When I was a kid, Dad showed us how to write on mushrooms. Ever go walking in the woods and see those big white mushrooms growing on the bases of trees? If you're careful when you break them off, you can write in the spongy underside with a stick. Dad did that a lot when he took a roll of film of our vacations, the introductory picture in that roll was a mushroom with the date and location of said vacation.
I still have this one, from September 2nd, 1986. Growing up, we discovered a HUGE blackberry patch about a mile or so up a hill, in the middle of the forest past the train tracks behind our house. We unofficially named it Blackberry Hill. We picked bucket loads of blackberries there for several years. One summer, I decided to commemorate one of our trips with a mushroom. Apparently, that day, according to my inscription, it was "Great picking."
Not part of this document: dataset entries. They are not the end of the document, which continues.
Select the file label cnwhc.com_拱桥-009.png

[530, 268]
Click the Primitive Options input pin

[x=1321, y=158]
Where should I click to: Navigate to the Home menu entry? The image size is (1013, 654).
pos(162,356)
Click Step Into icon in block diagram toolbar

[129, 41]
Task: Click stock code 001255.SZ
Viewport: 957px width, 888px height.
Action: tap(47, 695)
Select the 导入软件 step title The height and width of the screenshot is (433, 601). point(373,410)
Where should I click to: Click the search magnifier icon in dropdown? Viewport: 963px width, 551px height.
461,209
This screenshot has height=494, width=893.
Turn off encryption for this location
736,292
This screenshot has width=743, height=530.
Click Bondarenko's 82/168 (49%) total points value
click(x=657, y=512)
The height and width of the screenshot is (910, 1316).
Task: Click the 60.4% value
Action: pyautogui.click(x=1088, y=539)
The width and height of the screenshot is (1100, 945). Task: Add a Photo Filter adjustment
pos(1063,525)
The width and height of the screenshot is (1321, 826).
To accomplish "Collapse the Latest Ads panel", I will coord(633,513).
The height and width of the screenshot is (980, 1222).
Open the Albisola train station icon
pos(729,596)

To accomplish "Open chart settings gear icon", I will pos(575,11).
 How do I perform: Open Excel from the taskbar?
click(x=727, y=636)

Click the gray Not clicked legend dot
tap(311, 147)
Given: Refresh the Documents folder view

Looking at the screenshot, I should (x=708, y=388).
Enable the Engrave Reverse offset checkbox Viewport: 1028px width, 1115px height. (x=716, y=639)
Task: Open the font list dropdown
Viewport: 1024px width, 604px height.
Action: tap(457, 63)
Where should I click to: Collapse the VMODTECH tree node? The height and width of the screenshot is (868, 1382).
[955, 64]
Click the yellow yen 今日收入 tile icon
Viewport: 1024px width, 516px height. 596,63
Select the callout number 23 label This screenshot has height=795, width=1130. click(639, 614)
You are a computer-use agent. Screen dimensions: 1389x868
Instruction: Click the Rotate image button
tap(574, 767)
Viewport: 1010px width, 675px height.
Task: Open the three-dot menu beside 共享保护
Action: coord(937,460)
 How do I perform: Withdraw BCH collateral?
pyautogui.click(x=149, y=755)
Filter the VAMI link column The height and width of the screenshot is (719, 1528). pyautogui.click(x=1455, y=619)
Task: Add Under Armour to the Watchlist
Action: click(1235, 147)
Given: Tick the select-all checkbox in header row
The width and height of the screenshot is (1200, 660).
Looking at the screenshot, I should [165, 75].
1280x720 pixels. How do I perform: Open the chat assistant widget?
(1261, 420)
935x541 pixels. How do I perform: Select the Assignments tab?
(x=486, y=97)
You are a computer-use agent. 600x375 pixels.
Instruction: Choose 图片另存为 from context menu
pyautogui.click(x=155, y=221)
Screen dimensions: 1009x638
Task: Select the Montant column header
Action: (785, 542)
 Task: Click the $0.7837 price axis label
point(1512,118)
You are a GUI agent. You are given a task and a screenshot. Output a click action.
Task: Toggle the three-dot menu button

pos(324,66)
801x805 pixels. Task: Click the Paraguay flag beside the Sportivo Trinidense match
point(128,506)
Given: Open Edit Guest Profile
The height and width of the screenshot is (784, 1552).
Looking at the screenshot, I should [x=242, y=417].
It's a now calcified mushroom sitting on my stuff shelf. But it represents a significant portion of my childhood, the marking of important moments which pale in comparison to graduation, or getting a job, or buying a car, or a promotion, or whatever. In some ways, though, it's far more important. It represents an Indian Summer day of perfection: a morning of ease, no cares, a morning of childhood, carved into a mushroom.
The neat part is we've passed along this tradition to my daughter Madi, as you can see below. She has her own mushrooms now. Hopefully, she'll come to treasure these days as much as I do mine.